## Task input:
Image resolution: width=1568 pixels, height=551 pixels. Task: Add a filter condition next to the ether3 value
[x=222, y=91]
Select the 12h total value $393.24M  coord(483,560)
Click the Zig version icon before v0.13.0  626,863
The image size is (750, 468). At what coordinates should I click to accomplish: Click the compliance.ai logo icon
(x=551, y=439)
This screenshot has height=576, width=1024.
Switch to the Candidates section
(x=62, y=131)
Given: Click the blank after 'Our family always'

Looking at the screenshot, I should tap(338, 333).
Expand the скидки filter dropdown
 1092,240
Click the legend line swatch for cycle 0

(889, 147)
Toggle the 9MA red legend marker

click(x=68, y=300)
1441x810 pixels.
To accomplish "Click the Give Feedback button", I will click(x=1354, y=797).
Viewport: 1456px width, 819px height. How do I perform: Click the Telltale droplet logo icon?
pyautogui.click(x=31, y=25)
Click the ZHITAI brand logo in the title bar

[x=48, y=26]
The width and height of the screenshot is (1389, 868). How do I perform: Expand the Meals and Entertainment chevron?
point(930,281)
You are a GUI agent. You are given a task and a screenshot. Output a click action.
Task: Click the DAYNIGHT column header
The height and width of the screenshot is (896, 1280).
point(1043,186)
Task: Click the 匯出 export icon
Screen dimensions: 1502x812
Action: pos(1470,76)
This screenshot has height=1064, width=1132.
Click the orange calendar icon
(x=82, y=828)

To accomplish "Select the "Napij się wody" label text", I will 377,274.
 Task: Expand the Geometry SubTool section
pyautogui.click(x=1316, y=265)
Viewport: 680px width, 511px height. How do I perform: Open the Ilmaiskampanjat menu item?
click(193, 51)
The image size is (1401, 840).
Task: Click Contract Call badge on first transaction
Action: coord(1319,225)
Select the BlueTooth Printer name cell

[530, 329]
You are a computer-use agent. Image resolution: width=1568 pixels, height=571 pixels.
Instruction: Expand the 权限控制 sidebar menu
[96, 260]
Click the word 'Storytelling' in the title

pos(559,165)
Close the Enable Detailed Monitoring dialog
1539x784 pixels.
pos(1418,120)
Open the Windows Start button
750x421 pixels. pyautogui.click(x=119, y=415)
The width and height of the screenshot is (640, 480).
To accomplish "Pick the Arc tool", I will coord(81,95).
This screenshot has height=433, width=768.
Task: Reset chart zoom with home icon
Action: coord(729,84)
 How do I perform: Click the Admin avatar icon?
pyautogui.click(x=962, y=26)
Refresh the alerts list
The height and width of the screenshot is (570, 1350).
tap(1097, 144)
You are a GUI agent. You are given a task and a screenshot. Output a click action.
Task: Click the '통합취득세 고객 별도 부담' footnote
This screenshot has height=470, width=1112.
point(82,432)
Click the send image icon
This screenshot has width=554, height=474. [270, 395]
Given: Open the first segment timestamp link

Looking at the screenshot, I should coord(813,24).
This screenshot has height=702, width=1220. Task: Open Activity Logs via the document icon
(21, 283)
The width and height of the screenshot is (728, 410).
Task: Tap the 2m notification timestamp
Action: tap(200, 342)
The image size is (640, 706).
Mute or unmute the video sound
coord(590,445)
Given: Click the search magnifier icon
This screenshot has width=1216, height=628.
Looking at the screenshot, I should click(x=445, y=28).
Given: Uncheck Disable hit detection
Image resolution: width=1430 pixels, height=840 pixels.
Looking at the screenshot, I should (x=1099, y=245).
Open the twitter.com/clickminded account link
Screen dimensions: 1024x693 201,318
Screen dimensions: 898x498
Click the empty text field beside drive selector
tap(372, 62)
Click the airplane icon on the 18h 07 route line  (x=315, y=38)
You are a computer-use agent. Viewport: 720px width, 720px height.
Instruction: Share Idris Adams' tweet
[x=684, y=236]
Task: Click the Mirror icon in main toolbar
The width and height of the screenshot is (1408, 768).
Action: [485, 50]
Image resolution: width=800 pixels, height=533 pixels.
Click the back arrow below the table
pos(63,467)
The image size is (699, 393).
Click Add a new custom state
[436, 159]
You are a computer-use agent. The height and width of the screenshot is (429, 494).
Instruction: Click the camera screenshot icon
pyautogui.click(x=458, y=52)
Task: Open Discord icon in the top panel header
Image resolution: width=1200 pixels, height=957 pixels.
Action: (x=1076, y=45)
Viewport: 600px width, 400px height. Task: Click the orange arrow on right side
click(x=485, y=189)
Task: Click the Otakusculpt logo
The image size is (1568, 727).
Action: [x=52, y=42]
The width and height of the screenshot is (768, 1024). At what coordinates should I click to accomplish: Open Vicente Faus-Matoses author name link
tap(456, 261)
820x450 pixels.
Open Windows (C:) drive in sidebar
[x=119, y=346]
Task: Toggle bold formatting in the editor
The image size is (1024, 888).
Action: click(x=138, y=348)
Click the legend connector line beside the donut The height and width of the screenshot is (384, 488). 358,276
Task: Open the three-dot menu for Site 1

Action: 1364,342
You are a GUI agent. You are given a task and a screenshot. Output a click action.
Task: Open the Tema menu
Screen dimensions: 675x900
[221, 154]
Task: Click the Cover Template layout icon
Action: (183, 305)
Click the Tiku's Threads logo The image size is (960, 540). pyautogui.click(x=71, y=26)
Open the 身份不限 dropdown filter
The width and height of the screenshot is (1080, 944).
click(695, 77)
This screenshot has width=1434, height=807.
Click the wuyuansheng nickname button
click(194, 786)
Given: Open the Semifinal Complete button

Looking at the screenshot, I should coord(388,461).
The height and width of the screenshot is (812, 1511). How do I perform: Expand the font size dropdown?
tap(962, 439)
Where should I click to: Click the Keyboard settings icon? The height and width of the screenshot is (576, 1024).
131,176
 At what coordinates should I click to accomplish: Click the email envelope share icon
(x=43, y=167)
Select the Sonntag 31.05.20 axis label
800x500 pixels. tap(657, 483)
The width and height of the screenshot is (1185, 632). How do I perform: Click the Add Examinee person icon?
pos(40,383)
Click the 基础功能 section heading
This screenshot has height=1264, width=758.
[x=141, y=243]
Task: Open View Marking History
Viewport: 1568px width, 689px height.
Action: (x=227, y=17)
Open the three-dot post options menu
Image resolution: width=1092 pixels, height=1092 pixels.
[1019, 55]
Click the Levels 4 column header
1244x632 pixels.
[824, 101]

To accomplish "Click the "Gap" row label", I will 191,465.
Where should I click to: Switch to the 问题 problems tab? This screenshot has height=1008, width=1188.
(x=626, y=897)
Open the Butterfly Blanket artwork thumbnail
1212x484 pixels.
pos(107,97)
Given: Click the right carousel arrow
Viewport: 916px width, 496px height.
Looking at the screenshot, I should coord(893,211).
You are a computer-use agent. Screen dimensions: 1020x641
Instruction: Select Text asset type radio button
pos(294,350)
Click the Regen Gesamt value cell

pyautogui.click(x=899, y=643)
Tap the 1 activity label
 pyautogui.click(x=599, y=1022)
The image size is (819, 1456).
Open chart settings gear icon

## Work to complete:
Go through the records and gather the lines that hold "computer".

## Response area:
You are a computer-use agent. Image resolution: width=1568 pixels, height=571 pixels.
You are a computer-use agent. Viewport: 720px width, 720px height.
You are a computer-use agent. The height and width of the screenshot is (429, 494).
You are a computer-use agent. Screen dimensions: 1020x641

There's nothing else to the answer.